Share

Bertemu Kembali

Penulis: Von Hsu
last update Terakhir Diperbarui: 2025-09-29 09:00:00

POV Angela

Aku segera menepis pikiran konyol yang sempat terlintas. Tidak mungkin ini ada hubungan dengan Aaron Carter. Hanya mendengar nama Carter saja sudah membuat tubuhku tegang. Aku pasti sudah kehilangan akal kalau mengaitkan semua ini padanya. 

Aku tak bertanya lebih jauh. "Baiklah, kalau begitu. Saya akan pergi."

Aku berbalik, bersiap meninggalkan tempat itu. Tapi langkahku terhenti. 

Di kejauhan, di antara deretan pohon anggur, seseorang berdiri menyamping. Sosok tinggi dengan setelan yang terlihat mahal, tangan di saku celana, postur tubuh yang begitu familiar...

Jantungku mencelos. 

Perlahan, pria itu menoleh. Dan saat wajahnya terlihat jelas, napasku tercekat. 

Aaron Carter.

Mataku membelalak. Jantungku berdetak lebih cepat saat kesadaranku menangkap siapa yang berdiri di sana. 

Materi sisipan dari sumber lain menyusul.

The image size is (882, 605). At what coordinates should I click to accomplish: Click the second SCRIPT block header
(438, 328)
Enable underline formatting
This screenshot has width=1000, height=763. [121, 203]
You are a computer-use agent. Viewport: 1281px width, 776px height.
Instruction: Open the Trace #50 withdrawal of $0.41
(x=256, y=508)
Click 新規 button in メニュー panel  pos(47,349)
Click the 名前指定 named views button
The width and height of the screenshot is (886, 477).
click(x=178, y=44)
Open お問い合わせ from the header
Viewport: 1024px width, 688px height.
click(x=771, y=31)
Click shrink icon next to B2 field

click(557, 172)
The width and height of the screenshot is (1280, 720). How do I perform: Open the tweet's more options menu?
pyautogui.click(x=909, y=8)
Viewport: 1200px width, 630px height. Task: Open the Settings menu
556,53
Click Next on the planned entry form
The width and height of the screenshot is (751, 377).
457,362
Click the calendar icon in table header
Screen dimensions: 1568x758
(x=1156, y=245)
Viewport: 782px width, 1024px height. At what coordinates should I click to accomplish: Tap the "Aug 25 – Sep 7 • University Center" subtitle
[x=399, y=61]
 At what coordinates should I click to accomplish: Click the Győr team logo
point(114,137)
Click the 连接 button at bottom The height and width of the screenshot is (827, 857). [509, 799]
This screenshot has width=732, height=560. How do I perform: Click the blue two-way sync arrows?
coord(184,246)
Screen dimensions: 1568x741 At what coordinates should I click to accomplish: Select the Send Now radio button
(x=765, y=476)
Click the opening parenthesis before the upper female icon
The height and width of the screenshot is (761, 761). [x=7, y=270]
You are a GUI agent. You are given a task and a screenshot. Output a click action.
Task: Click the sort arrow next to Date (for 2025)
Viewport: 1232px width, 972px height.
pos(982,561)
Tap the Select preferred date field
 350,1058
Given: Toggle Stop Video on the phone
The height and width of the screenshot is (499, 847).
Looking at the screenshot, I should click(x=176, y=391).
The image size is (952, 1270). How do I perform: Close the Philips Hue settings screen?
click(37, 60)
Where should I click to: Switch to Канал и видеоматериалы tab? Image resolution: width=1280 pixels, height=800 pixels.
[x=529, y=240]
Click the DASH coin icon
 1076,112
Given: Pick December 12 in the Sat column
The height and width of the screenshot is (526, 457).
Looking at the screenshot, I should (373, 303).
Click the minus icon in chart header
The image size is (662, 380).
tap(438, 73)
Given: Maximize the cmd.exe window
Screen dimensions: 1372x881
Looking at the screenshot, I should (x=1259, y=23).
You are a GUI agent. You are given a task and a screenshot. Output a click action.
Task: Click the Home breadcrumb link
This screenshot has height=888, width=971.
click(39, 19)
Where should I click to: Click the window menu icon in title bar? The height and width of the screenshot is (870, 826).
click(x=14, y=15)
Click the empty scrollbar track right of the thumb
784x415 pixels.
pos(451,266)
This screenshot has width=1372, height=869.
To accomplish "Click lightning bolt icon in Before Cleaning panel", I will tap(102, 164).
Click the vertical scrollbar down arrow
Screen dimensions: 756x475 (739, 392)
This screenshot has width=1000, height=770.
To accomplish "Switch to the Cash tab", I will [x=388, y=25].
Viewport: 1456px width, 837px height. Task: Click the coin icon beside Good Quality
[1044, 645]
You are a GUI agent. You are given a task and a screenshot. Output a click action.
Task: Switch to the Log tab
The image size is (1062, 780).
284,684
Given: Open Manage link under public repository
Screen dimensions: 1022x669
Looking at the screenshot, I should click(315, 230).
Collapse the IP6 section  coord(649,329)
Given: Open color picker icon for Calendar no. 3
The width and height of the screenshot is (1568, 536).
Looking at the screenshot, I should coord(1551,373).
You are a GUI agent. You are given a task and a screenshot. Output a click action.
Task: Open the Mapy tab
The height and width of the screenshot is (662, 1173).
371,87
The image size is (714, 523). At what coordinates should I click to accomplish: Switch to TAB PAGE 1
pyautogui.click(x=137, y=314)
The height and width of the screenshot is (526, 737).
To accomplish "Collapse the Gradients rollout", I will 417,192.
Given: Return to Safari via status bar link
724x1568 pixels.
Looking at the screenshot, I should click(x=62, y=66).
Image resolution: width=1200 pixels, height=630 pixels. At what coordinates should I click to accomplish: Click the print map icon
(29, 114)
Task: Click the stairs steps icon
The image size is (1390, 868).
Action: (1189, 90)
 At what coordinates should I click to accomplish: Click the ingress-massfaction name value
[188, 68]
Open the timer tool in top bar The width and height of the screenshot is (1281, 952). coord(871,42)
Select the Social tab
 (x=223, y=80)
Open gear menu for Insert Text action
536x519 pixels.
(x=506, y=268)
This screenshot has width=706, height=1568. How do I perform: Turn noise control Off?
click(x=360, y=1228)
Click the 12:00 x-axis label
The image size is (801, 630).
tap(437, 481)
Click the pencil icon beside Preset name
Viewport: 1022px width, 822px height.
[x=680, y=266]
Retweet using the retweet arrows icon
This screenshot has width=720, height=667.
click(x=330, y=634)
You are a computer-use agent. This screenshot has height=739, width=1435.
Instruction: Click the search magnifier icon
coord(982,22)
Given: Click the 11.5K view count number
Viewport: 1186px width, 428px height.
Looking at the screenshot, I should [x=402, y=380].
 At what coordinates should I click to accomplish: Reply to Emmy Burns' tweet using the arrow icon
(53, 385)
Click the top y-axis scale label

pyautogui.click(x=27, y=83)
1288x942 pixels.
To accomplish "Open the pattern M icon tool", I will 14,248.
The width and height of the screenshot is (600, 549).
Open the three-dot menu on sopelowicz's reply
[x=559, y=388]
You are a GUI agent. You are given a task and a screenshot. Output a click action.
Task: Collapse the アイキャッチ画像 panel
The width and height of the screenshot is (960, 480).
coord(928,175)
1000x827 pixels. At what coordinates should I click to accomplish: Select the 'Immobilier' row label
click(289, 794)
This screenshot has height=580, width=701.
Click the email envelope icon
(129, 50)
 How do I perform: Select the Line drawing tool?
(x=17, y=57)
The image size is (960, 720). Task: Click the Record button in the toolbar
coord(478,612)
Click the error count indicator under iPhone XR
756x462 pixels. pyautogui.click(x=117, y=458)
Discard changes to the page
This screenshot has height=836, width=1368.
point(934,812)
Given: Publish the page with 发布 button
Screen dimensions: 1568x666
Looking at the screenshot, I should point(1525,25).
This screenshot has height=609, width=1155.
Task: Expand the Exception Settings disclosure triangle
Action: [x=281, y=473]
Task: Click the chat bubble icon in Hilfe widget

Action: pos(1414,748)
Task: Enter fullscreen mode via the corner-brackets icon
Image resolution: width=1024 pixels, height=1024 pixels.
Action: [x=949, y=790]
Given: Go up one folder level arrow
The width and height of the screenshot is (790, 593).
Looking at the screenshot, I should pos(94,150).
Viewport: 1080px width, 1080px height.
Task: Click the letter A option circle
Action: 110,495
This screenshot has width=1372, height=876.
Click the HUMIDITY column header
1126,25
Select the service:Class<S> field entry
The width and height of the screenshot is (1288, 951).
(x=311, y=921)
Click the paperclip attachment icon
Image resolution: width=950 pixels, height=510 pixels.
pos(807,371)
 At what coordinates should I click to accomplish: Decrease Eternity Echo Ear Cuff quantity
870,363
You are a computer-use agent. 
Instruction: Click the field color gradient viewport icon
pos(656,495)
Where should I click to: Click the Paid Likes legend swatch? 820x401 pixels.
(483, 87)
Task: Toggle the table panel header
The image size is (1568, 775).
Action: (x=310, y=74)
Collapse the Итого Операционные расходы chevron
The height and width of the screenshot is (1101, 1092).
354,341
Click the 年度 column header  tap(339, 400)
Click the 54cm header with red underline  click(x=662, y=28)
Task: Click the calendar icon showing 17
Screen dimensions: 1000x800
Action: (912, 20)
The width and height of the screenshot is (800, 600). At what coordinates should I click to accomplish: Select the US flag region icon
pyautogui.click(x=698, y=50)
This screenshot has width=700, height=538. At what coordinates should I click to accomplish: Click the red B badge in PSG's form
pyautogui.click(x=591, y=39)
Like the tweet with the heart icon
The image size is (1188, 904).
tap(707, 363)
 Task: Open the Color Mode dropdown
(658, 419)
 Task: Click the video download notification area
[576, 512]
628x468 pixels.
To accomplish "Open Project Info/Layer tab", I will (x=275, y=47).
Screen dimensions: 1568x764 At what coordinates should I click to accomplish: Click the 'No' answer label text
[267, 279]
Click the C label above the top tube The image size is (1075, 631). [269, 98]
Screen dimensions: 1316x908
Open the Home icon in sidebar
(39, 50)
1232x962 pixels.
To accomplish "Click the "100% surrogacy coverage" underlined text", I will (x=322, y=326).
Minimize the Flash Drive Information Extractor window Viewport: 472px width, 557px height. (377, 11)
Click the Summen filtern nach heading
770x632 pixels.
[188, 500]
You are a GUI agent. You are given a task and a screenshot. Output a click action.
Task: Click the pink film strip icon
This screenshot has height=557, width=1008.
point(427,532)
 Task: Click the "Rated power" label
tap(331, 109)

Tidak salah lagi. Itu dia. Aaron. 

Aku menahan napas saat dia tiba-tiba melangkah ke arah kami. Semakin dekat dia, semakin sulit untuk mengabaikannya. Aku menatapnya, wajah yang sudah kukenal selama bertahun-tahun. 

Dia selalu tampan, tapi sekarang... dia jauh lebih berbahaya. Setelan jas itu melekat sempurna pada tubuhnya yang tegap, posturnya memancarkan wibawa yang tenang, dan cara dia membawa dirinya dengan kepercayaan diri yang tampak alami, membuatnya terlihat semakin mengintimidasi.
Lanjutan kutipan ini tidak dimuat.